L’amore era una cosa seria, complessa, misteriosa. Nasceva in maniera plateale e con la stessa dignità doveva finire per dare poi spazio ad un nuovo amore.
I ragazzi ti venivano a prendere a casa, suonavano il citofono, tu scendevi e ci si baciava con passione facendo attenzione agli occhi indiscreti. Altro che spuntine blu!
La citofonata era l’anticamera dell’apoteosi di un amore.
Nell’era digitale abbiamo perso la teatralità. Adesso tutto nasce con un like ad una foto o ad un post nell’evidente speranza che si possa costruire un sottile piano di avvicinamento alla preda.
Insomma, si capiscono subito certe cose.
Un like a un “buongiornissimo mondo”, su una frase di Osho o della Fallaci è insindacabilmente amore (suvvia, ognuno di noi ha le proprie macchie nel curriculum Facebook).
Ed è così che prendono vita questi fumosi corteggiamenti moderni fatti di emoticon e cagnolini con i cuoricini.
Poi parte tutta la messaggistica (a volte forzatamente ottimista) articolata.
Ci si dice “ti amo” su whatsapp o messenger e se non si è intimamente convinti delle parole che si scrivono non ha poi così importanza.
Infine la passione scema e i messaggi colmi di Eros e sensualità vengono sostituiti col pollice in su come risposta universale per tagliar corto.

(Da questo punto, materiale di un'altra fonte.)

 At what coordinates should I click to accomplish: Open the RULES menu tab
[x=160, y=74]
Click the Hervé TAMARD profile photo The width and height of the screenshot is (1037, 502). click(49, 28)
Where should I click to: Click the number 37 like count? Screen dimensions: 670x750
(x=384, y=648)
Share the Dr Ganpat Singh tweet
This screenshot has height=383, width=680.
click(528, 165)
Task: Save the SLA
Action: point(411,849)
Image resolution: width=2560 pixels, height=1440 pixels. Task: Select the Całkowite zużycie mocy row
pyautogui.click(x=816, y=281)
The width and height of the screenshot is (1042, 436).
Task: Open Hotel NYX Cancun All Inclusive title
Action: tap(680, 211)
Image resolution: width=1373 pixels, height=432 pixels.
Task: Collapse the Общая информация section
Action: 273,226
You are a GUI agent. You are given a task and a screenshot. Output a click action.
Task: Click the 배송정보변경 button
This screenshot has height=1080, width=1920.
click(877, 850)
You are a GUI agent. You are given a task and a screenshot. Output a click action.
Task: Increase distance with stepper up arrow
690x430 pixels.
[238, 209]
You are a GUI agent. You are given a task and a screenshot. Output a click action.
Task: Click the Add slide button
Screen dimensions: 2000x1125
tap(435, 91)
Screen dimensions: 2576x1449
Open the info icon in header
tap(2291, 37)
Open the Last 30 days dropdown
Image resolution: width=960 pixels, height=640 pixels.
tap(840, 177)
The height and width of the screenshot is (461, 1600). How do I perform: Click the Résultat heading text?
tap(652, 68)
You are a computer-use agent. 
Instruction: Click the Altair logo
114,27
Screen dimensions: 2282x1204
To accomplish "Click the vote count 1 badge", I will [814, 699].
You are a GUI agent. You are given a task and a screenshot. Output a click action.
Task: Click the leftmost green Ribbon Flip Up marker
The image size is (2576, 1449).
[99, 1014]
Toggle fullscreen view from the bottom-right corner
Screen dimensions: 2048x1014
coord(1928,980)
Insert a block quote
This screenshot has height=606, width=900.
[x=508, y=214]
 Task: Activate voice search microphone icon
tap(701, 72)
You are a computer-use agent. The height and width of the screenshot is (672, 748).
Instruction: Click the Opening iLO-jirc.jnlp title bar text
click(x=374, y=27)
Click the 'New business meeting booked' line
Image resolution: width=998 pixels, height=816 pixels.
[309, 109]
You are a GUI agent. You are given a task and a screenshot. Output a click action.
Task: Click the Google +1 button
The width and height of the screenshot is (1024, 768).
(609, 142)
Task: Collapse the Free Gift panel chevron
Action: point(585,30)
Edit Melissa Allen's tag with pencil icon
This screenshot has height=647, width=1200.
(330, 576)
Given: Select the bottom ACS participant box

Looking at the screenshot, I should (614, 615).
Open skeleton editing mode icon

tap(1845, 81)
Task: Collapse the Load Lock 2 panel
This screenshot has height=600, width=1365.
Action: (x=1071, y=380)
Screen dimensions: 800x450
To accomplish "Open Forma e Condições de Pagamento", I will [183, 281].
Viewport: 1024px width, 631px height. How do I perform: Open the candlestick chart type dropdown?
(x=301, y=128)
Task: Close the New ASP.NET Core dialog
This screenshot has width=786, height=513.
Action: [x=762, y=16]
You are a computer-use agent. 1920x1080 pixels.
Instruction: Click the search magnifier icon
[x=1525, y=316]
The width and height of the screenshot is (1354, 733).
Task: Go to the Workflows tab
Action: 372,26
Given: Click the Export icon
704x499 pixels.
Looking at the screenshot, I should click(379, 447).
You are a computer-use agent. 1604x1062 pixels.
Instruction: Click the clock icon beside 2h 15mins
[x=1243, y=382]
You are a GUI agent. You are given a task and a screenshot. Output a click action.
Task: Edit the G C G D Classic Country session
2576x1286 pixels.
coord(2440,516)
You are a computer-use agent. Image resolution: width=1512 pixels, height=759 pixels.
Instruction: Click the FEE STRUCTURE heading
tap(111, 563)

E dalle mie indagini sociologiche (sì, sempre loro) ho anche appurato che ormai non ci si lascia più, adesso la fine di un amore è affidata a un unico pensiero: “ha visualizzato e non ha risposto”.
No, ai miei tempi no, non era così.
Si preparava tutto con cura.
C’erano le lettere per spiegarsi, c’era il dramma ben rappresentato: atto primo, atto secondo, atto terzo.
C’era il “ho bisogno di una pausa”, il “ti lascio perché ti amo troppo”, il “ti lascio perché non so più chi sono e devo ritrovare me stessa”, “ti lascio perché non ti merito” (parente di: “ti lascio perché ne meriti uno/a migliore di me”).
Mario Merola, ovunque tu sia, perdonaci tutti se puoi. E, ti prego, continua a farne un dramma.